Botany online 1996-2004. No further update, only historical document of botanical science!
The shoots above ground of most species are usually stable enough to keep upright by themselves. Some species, though, have shoots that would break upon the weight of their own organs. They can only grow upright when winding themselves around a vertical or almost vertical support (climbers). Besides exist species with specially developed organs, so-called tendrils, that wind themselves both around horizontal or vertical supports. Some species have moreover specialized holdfasts with which they attach themselves by suction to bases of different orientations. Finally is a further group known that develops clinging to bases of the most diverse kind (an example is Rubus fructicosus, the blackberry).
In contrast to the common use of the term that does often describe long shoots – like that of ivy – as tendrils, does the botanical term mean thin, long, and thread-shaped organs that have a very high degree of irritability for touch and friction on solid bodies when fully differentiated. This property allows them to wind tightly around a thin rod, a shoot, the stalk of another plant, the twigs of a wooden shrub or similar things.
Among the characteristic tendril plants are the Curcubitaceae (like Bryonia dioica), the Passifloraceae, Vitis vinifera and its relatives, many Leguminosae (Pisum sativum; many species of Vicia), etc.
The tendrils of the different species or plant groups stem from different organs and are not homologous. They can be modified shoots (as in the case of Vitis), specialized leaves (Pisum), leaflets (Vicia, Lathyrus), leaf stalks (Clematis) or parts of roots that originate directly from the shoot (Vanilla). In the case of Vitis vinifera and Bryonia dioica, for example, are the tendrils lateral shoots usually opposite to a leaf.
Tendrils are mostly of a dorsiventral structure, and C. DARWIN has already pointed out that tendrils with tips able to bend into all directions exist, while others can only be excited at the ventral side (the morphological lower side) and do also bend only in this direction. Finally exist tendrils that do bend only towards the ventral side but can be excited on all sides.
In order to understand the movements of tendrils has it to be distinguished between two subsequent phases. The first and obligatory phase is an autonomous movement, the second belongs to the induced movements, and starts, if at all, only when the tip of the tendril has found a support.
Tendrils are usually rolled in during their early developmental stages and take on the characteristic movements only after they have unrolled.

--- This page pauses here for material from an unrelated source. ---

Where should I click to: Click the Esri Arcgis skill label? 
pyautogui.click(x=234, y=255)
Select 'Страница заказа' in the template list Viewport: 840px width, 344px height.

The tip starts with an autonomous circling movement described as circumnutation by C. DARWIN. The movement is caused by an increased growth of the morphological upper side (the dorsal side) that would, by itself, only lead to a rolling in (a spiral). This is prevented by a migration of the growth zone that winds in a screw-like direction around the longitudinal axis. Circumnutation may take several days during which the length of the tendril increases continuously. After reaching its full length in a fruitless search is the movement stopped, the irritability decreases, and – depending on the species – does the tendril either whither, die, and fall off the plant, or the roll up again.
If the search for a support is successful, then starts a directed bending movement. Bending occurs only, if the neighbouring parts are stimulated in a subsequent order, and if the irritation prevails for some time. A suitable support results in the development of a loop. In the case of thin supports can this loop become increasingly narrower. The free end of the tendril continues to bend and winds itself in new loops around the support until even the last bit of it is tightly wound up. The closer the part where the tendril touched the support at first is to the tendril’s base, the more loops result. The part between this point and the tendril’s base cannot wind around the support although the bending stimulus exerts also to this part of the tendril. As a consequence rolls this part often in forming numerous loops. The screw threads form turning points with the same amount of loops between them.

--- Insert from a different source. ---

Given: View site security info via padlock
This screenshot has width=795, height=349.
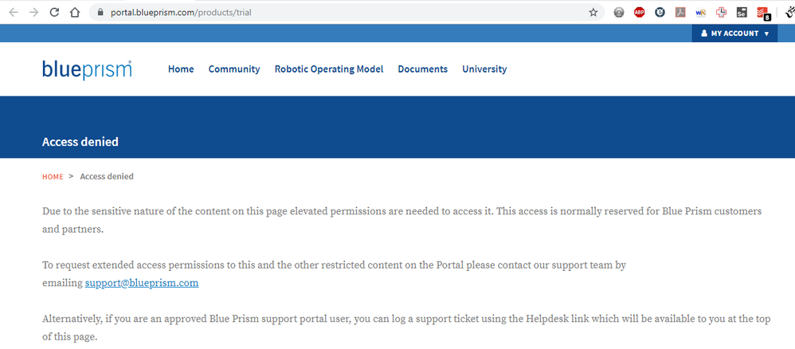Looking at the screenshot, I should pos(100,13).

C. DARWIN understood that their existence is no specific property of tendrils or of the stimulus, but a mechanical necessity. If a body that is fixed at both ends starts to turn around its own axis, result torsion forces that can only be compensated for by a change of the turning’s direction (or by rupturing; see also the behaviour of the DNA during replication).

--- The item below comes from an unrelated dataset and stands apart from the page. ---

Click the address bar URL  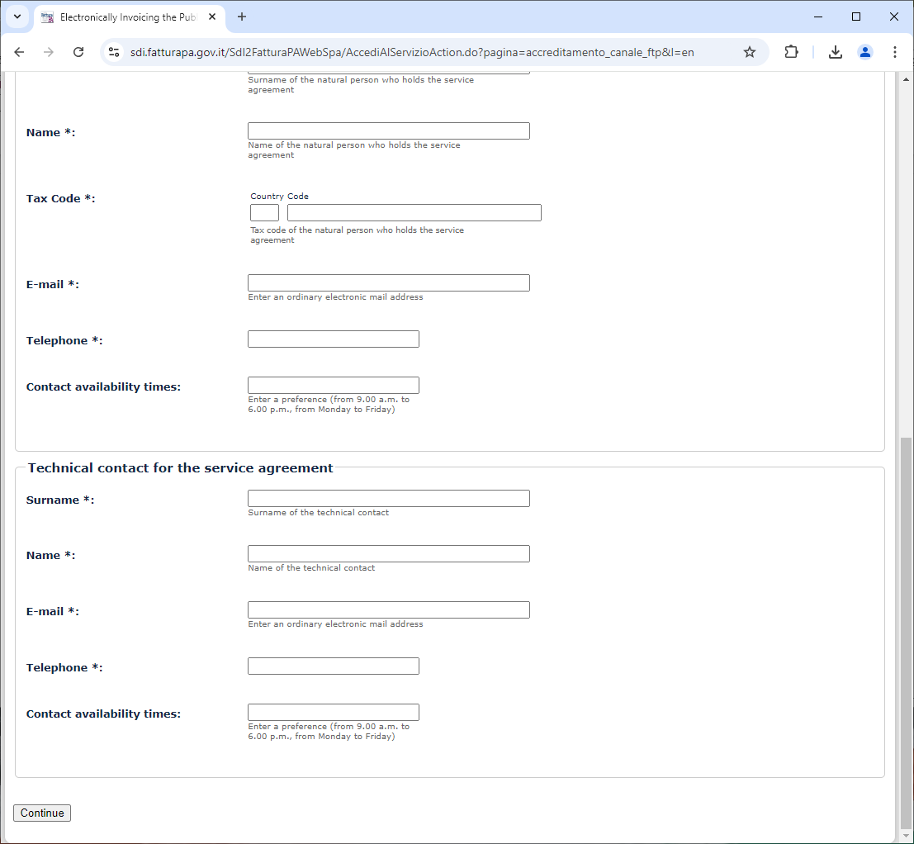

W. PFEFFER detected openings in the wall of the irritable cells of the cucumber’s tendril that he called touching pits. G. HABERLANDT could show that they exist in the tendrils of numerous other species, too. These openings allow a local contact of plasmalemma and its surrounding. It is therefore suggesting itself that a direct connection between these phenomena and the recognition of stimuli exists. How the stimulus is perceived, how it is conducted and how it is finally converted into a growth reaction remains nevertheless a still unsolved problem. It is experimentally proven that the turgor of the ventral cells decreases, that of the dorsal ones rises, and that the elongation of the wall is thereby started. In order to understand these phenomenons, can it be assumed that the permeability of the membranes (= the activity of the required permeases) in the cells is changed thus inducing a flow of ions. It looks as if these processes were ATP-consuming, which is not too astounding since we are dealing with active transport. Finally remains to be said that the tendrils change both morphologically and physiologically after having contacted the support. The tissue hardens and the contact is stabilized. All this hints at the fact that the stimulus is a signal that induces new metabolic activities, and that the stimulation activates genes that had been inactive before.